Ruggiero Francavilla, M.D., of the University of Bari in Italy, and colleagues analyzed data from 141 children with IBS or functional abdominal pain. After a four-week run-in period, participants were randomized to receive LGG or placebo for eight weeks, then were followed for another eight weeks.
The researchers found that LGG was associated with less frequent and severe abdominal pain. The differences remained significant at the end of follow-up.
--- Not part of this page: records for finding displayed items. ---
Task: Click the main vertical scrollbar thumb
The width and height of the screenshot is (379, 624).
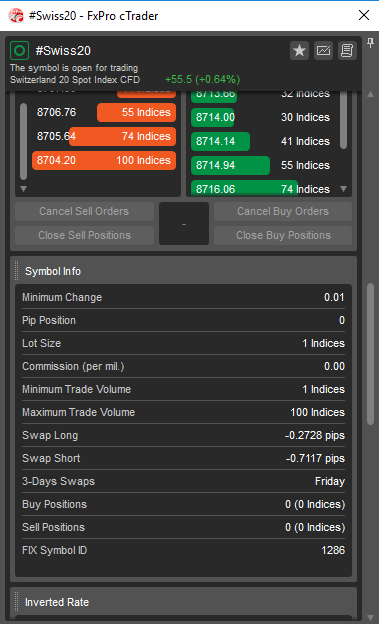Action: (x=370, y=354)
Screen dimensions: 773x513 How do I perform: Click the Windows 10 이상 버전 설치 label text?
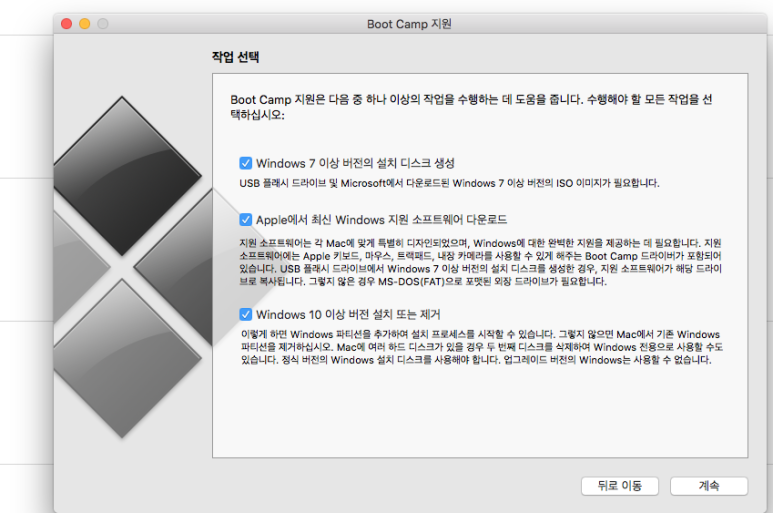pos(348,314)
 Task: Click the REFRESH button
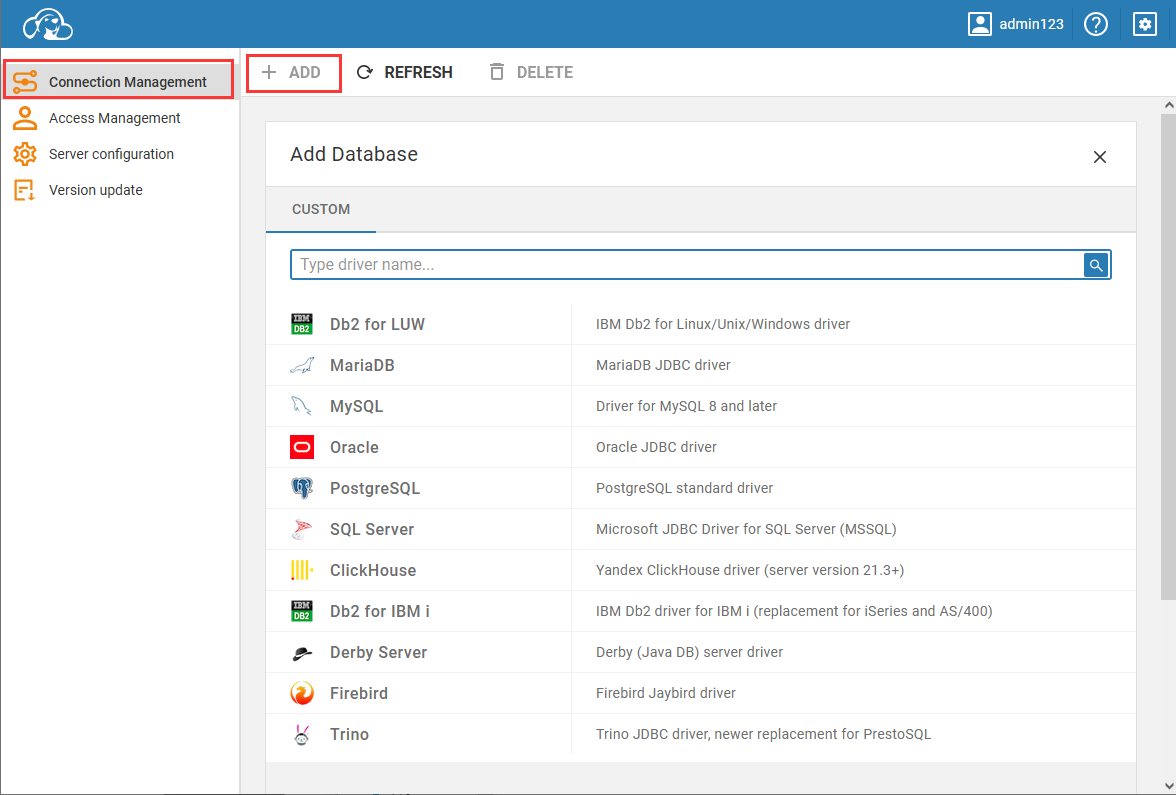pyautogui.click(x=404, y=71)
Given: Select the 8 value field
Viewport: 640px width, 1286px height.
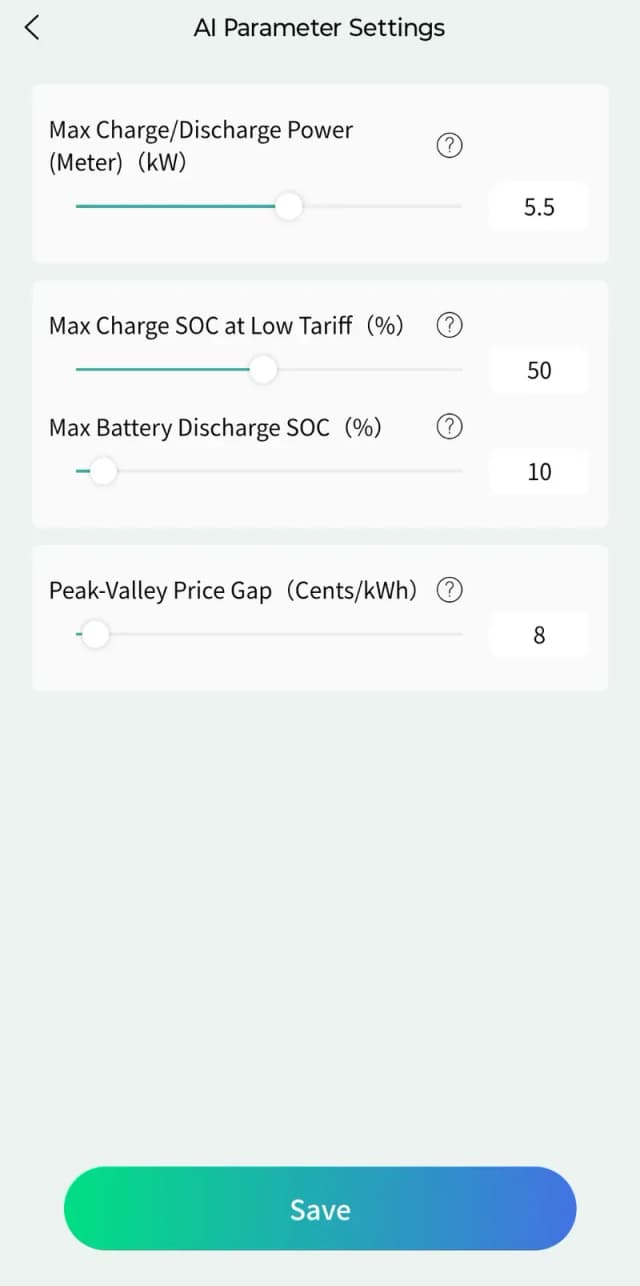Looking at the screenshot, I should tap(538, 634).
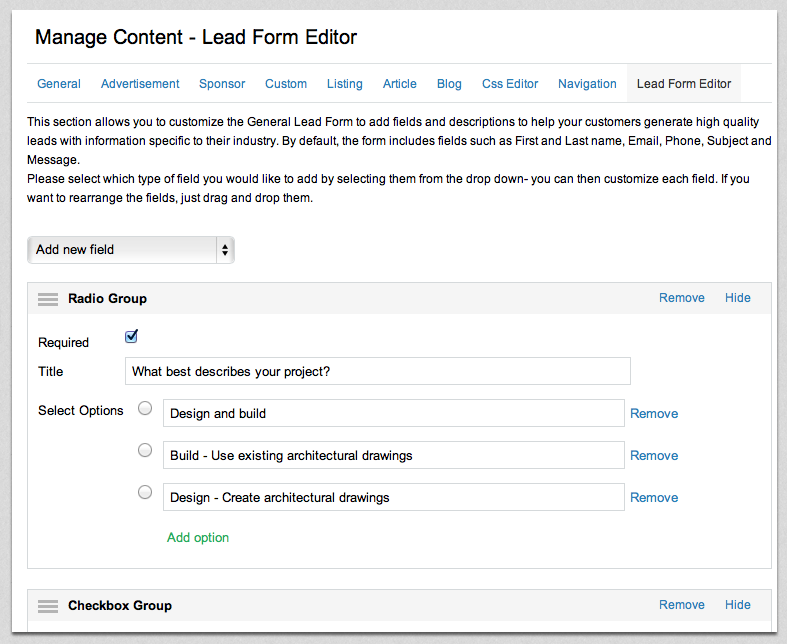
Task: Go to the Navigation tab
Action: [587, 84]
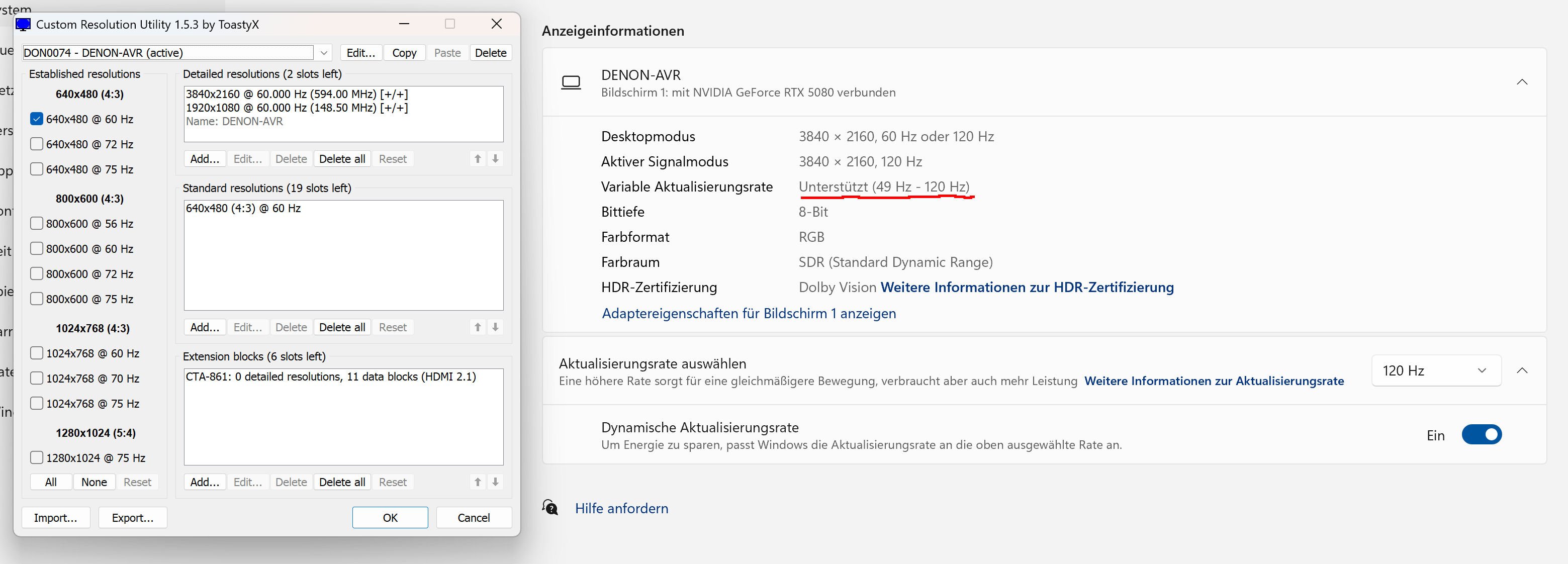Click the up arrow in Standard resolutions
Image resolution: width=1568 pixels, height=564 pixels.
[478, 327]
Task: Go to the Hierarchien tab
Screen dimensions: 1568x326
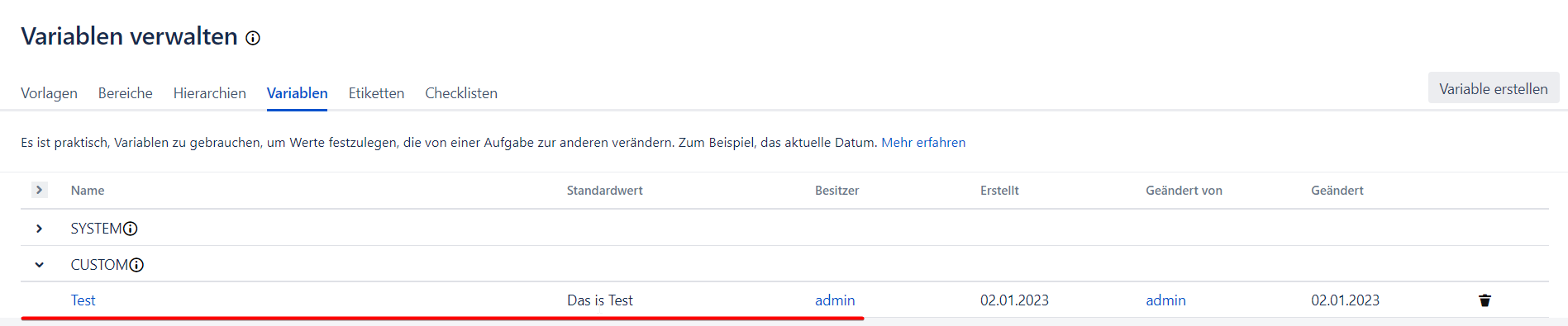Action: [210, 93]
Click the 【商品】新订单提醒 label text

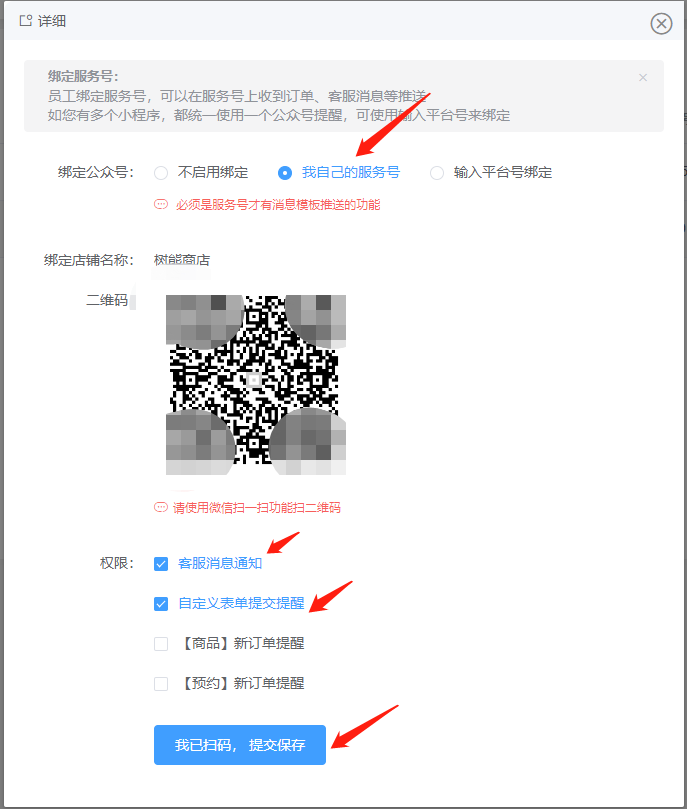pos(241,643)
At week 12, 48 children in the LGG group had attained treatment success, compared to 37 in the placebo group. In children with IBS, the probiotic was associated with an improvement in intestinal permeability. The investigators write that the reductions in abdominal pain associated with LGG may be secondary to gut barrier improvement.
"LGG significantly reduces the frequency and severity of abdominal pain in children with IBS. Therefore, as more probiotic compounds become available on the market or are in the process of being approved, demonstration of the efficacy of a given probiotic for a specific therapeutic target will help clinicians choose which probiotic to use when dealing with a specific disease. We are entering the era of targeted probiotic use," the authors conclude.